━━━━━ Stored data

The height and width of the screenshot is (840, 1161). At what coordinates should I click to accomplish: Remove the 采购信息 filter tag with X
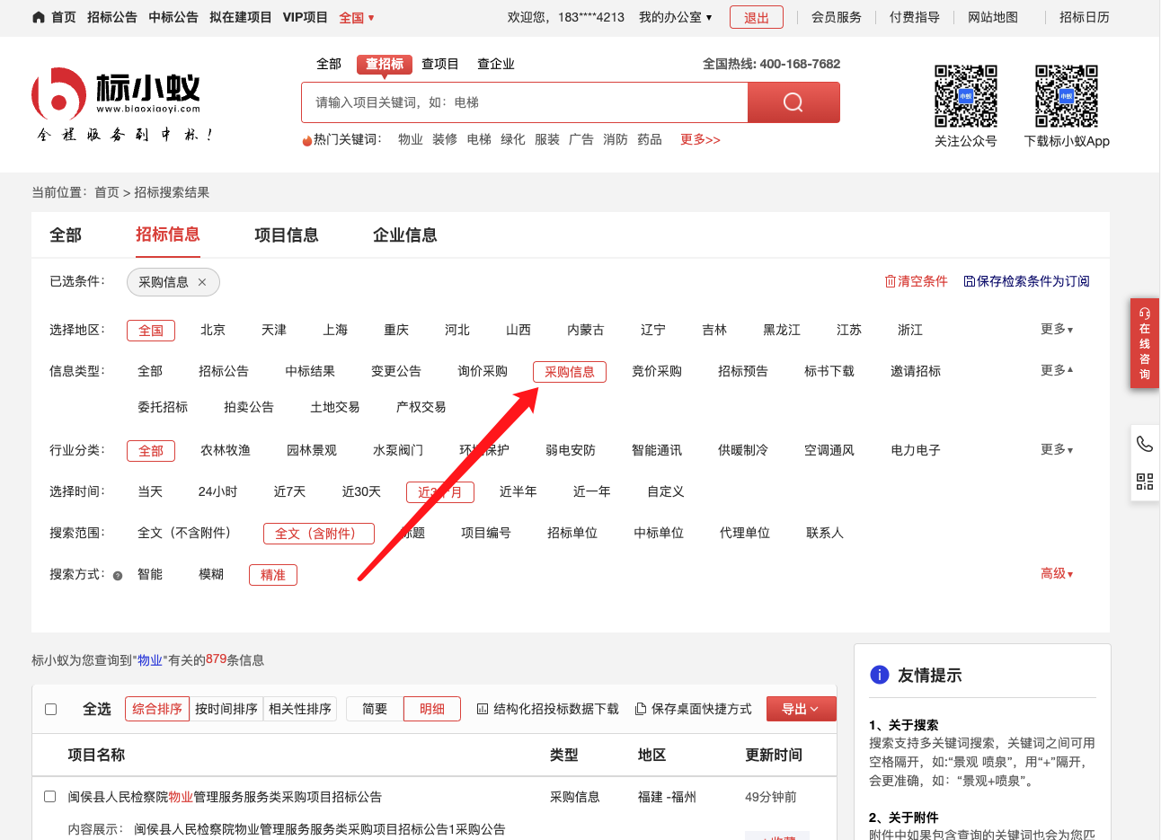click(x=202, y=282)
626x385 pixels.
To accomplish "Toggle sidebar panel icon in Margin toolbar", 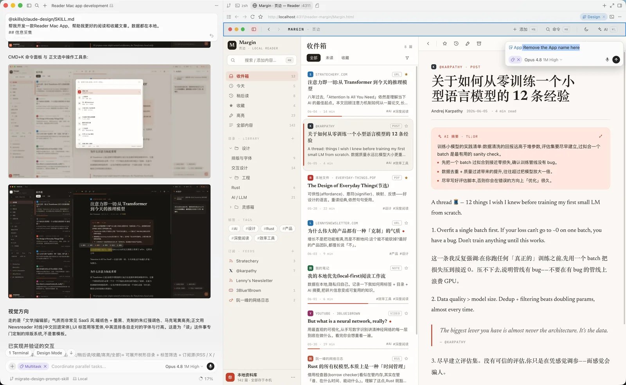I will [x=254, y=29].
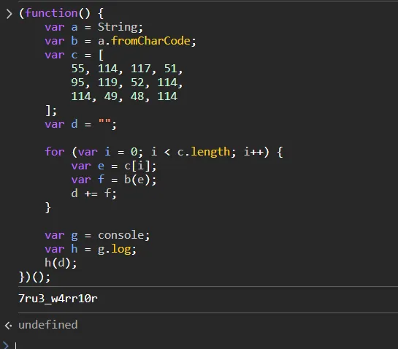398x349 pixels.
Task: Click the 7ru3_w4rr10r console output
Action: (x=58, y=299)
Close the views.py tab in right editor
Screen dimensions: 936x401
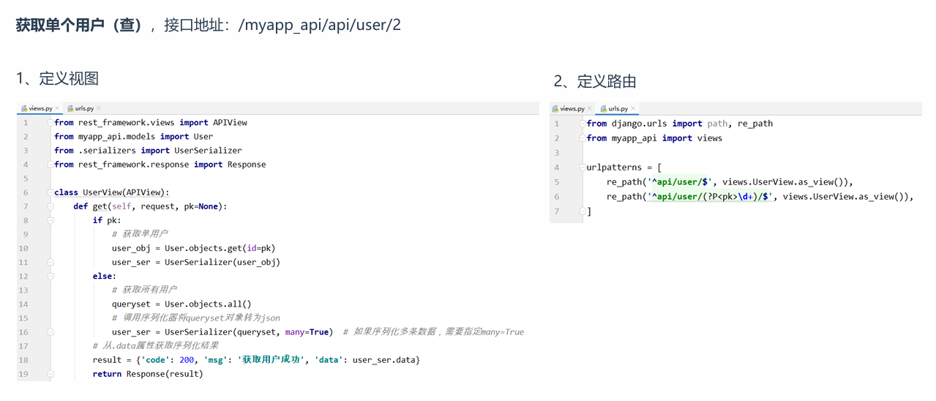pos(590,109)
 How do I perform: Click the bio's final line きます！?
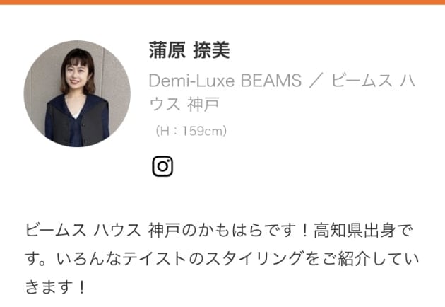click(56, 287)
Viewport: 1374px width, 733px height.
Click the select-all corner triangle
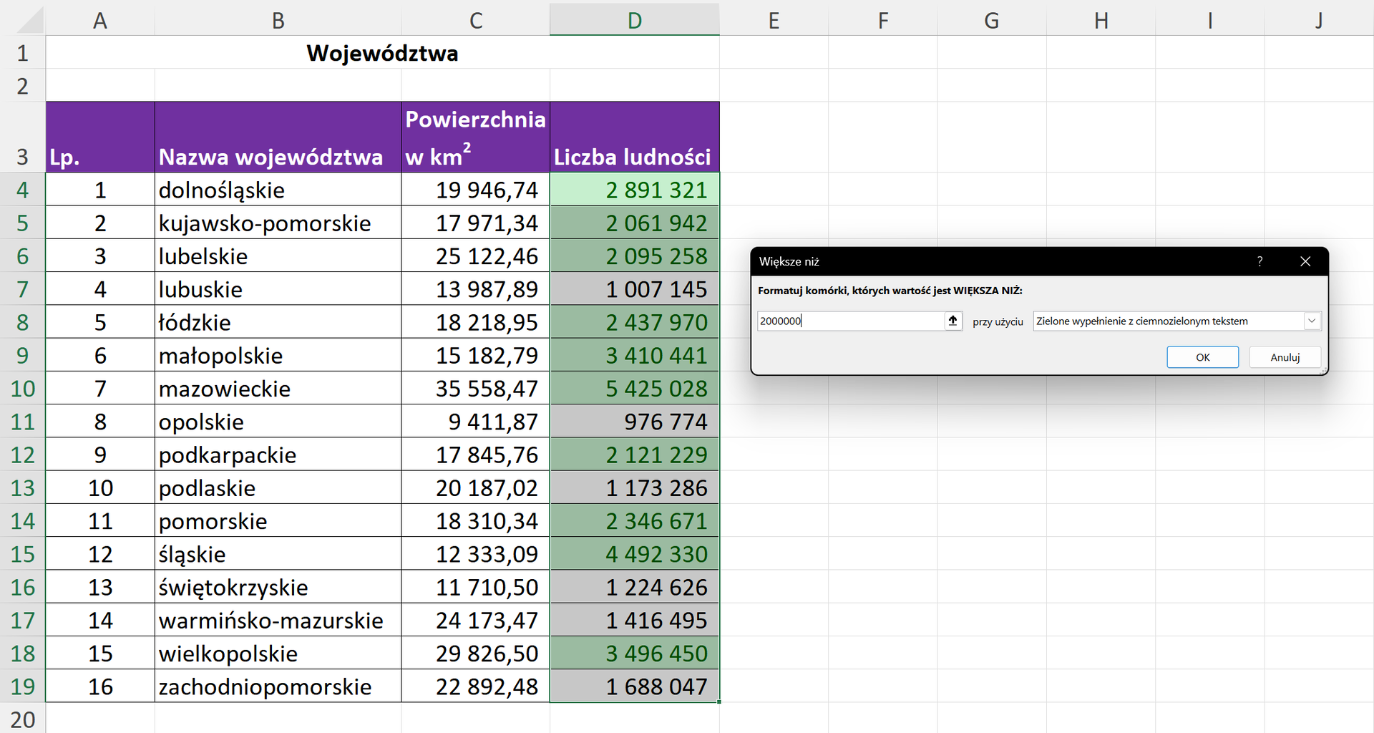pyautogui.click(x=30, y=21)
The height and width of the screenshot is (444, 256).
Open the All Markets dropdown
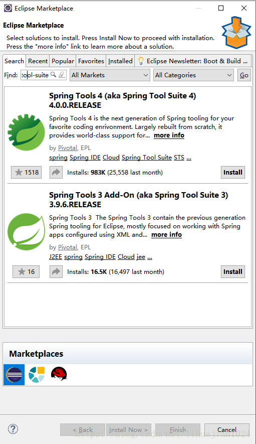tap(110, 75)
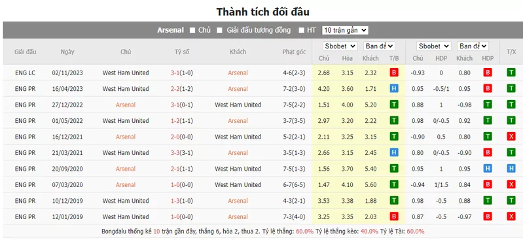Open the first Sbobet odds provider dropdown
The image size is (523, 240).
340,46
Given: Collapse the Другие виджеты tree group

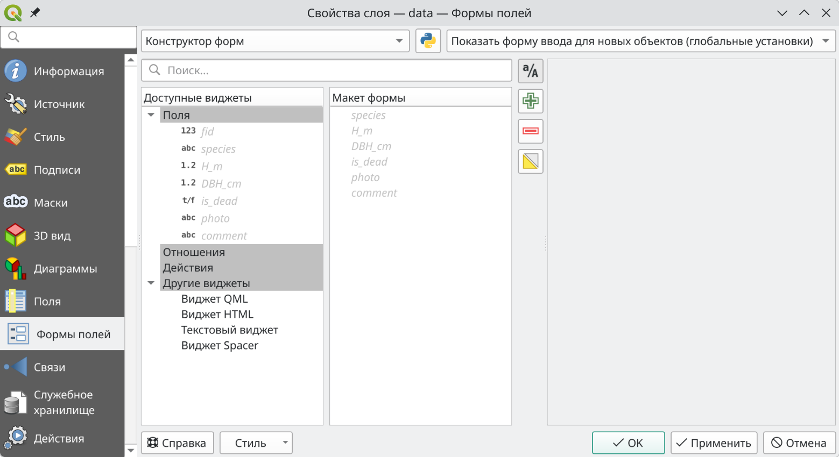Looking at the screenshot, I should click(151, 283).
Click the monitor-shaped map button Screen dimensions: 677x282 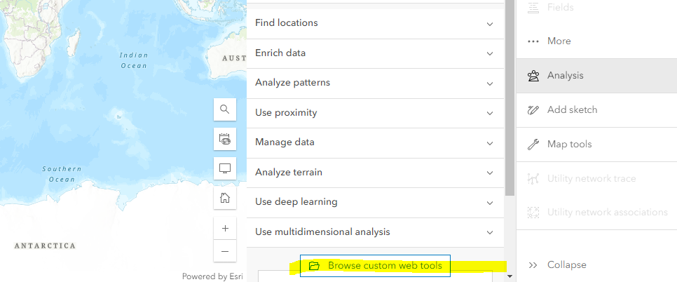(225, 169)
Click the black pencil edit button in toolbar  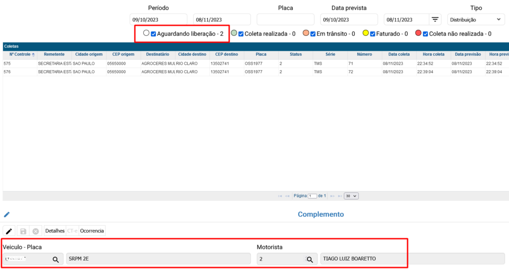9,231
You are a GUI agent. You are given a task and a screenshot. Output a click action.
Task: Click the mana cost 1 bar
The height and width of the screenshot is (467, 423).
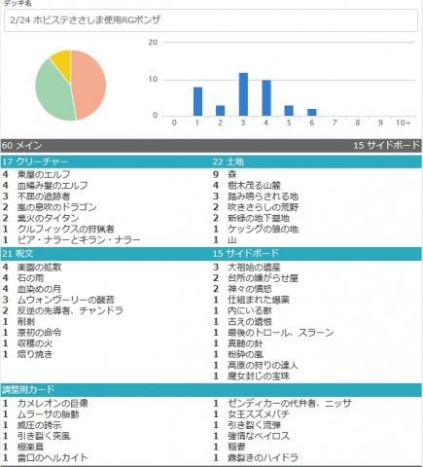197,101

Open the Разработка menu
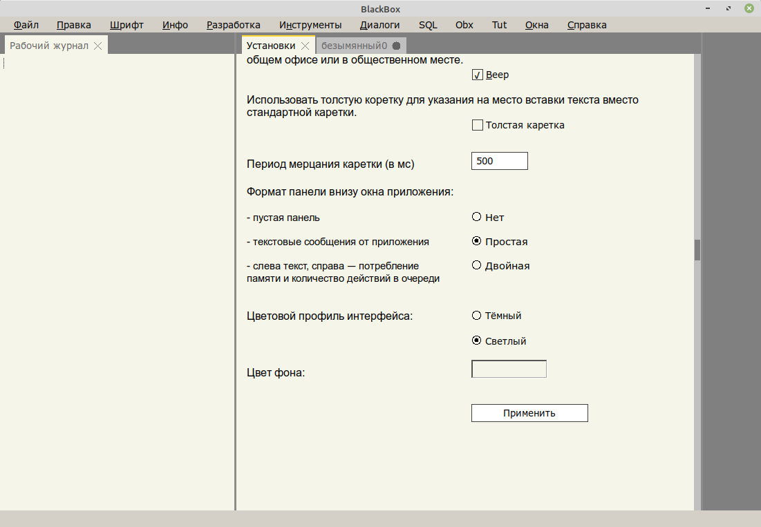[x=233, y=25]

━━━━━━━━━━

▶ _Exercise details_: Give again the part of the lines above that opens with the line containing "Close the views.py tab in right editor" and closes with the line containing "pyautogui.click(x=30, y=21)", both included, exactly as they stand. Leave the pictures out of your answer.

▶ _Exercise solution_:
Close the views.py tab in right editor
Screen dimensions: 936x401
pos(590,109)
 How do I perform: Click the bio's final line きます！?
click(56, 287)
Viewport: 1374px width, 733px height.
Click the select-all corner triangle
pyautogui.click(x=30, y=21)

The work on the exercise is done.